#sum_(n=1)^oo sin(n)/(n!)# How would i find if it converges or diverges?

Note that the function #sin(n)# oscillates in between #-1lt=sin(n)<=1#. This means that when #sin(n)# is multiplied by a function, its absolute value will be less than or equal to the original function.

In this situation, we see that #abs(sin(n)/(n!))<=1/(n!)#.

By the direct comparison test, if we can show that #1/(n!)# is a convergent series, then #sin(n)/(n!)# will be a convergent series as well since it's less than (or equal to) #1/(n!)#.

We can test the behavior of #sum_(n=1)^oo1/(n!)# using the ratio test.

#lim_(nrarroo)abs((1/((n+1)!))/(1/(n!)))=lim_(nrarroo)abs((n!)/((n+1)!))=lim_(nrarroo)abs(1/(n+1))=0#

Since #lim_(nrarroo)abs(a_(n+1)/(a_n))=0<1#, we know that #sum_(n=1)^oo1/(n!)# is convergent.

Then, as shown before, #sum_(n=1)^oosin(n)/(n!)# is also convergent through the direct comparison test.
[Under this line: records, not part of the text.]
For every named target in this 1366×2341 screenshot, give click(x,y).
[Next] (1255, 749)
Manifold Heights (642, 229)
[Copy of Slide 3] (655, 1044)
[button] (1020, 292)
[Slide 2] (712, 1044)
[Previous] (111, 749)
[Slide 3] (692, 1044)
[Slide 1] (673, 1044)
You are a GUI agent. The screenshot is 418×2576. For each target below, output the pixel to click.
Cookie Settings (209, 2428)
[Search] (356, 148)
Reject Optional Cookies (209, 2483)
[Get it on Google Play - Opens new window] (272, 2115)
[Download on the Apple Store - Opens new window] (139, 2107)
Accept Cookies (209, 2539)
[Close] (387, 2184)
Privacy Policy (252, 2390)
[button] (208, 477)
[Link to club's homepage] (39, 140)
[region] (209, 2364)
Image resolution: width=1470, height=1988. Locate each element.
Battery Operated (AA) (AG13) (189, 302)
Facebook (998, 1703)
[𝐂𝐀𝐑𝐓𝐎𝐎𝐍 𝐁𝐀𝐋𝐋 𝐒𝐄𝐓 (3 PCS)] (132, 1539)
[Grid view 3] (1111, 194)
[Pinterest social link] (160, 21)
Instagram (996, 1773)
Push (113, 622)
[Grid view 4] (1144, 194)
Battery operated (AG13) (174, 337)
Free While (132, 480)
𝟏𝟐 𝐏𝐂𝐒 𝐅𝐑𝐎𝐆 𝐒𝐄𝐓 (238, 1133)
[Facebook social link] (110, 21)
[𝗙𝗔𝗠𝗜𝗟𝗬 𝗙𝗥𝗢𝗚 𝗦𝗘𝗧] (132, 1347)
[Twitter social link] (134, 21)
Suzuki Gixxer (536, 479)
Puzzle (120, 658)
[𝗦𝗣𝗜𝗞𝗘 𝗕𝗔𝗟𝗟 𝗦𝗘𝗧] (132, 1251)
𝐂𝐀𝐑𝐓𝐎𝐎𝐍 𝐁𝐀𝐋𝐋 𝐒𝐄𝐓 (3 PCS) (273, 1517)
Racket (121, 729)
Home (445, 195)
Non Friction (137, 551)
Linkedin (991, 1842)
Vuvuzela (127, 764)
To determine if the series \( \sum_{n=1}^\infty \frac{\sin(n)}{n!} \) converges or diverges, you can use the Ratio Test. The Ratio Test states that for a series \( \sum_{n=1}^\infty a_n \), if \( \lim_{n \to \infty} \left|\frac{a_{n+1}}{a_n}\right| < 1 \), then the series converges; if \( \lim_{n \to \infty} \left|\frac{a_{n+1}}{a_n}\right| > 1 \), then the series diverges; and if \( \lim_{n \to \infty} \left|\frac{a_{n+1}}{a_n}\right| = 1 \), the test is inconclusive. Applying the Ratio Test to the given series, we have: \[ \lim_{n \to \infty} \left|\frac{a_{n+1}}{a_n}\right| = \lim_{n \to \infty} \left|\frac{\frac{\sin(n+1)}{(n+1)!}}{\frac{\sin(n)}{n!}}\right| = \lim_{n \to \infty} \left|\frac{\sin(n+1)}{\sin(n)} \cdot \frac{n!}{(n+1)!}\right| \] Simplify this expression and take the limit. If the limit is less than 1, the series converges; if it's greater than 1, the series diverges; if it's equal to 1, the test is inconclusive.